In retrospect, one would say that this collaborative initiative became a dynamic site for problematizing the issues of class struggle, and also provided symbiotic links between art/art education/society. The young minds that created the works demonstrated a keen sensitivity to community issues and social cohesion, via a vigorous engagement with the numerous possibilities that the Black Box provided. Some of the teachers who participated in this workshop have also used this concept in their respective schools, but given the institutionalization of The Black Box Exercise, one wonders if its participatory and synergistic constituents become self-contradictory with time.

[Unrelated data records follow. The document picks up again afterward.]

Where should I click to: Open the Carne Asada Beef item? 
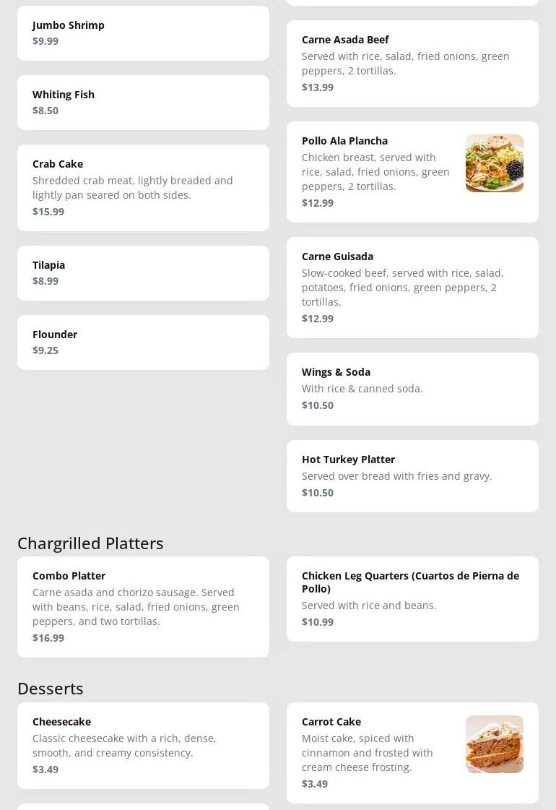[412, 64]
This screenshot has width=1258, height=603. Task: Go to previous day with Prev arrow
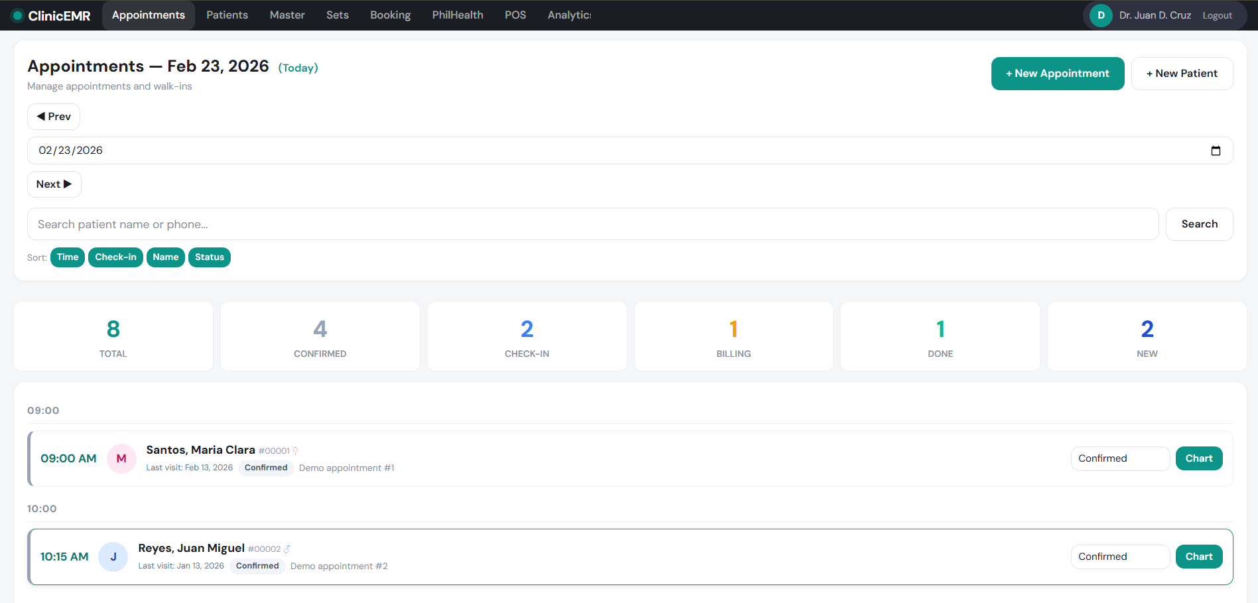tap(54, 117)
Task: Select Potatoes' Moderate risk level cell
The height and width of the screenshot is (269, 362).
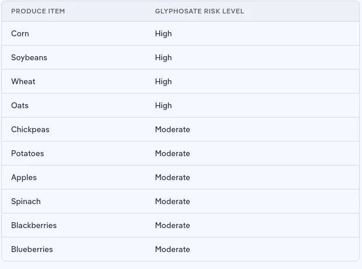Action: 172,154
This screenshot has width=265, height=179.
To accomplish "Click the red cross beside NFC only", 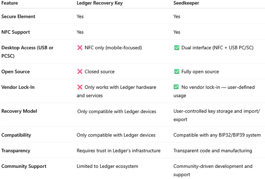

If one could look at the culture of the metropolis as an Ideological State Apparatus, as an icon of the twentieth century and a metaphor of a concept of ‘progress’, with ever-rising towers of steel and glass, neon lights, larger- than- life billboards and constant motion, Mumbai serves as a representation of such an icon. The modern city, however, is both physically and ideologically repressive because, on the ground, it is capable of controlling the movement of people yet, at the same time; ‘urban’ living becomes desirable and a marker of social achievement due to the connections between the city and potential wealth. It is also interesting to consider the extent to which the physical control mechanisms of a city are struggled against by those for whom the dream becomes a nightmare. Simultaneously, Mumbai is also the city of the Other, populated by the marginalized, living on the peripheries, yet contributing to its growth in tertiary sectors. In this context, the works of the Black Box Exercise, in many ways of its microscopic renderings of multiple Mumbai’s and alternative voices, articulated such struggles against a dominant ideology in which the friction becomes palpable, where the city, splitting at its seams, with immigrants, suicides and disappearing spaces, nevertheless seeks to meet the notions of progress and modernization, dismantling social relations and multiple histories.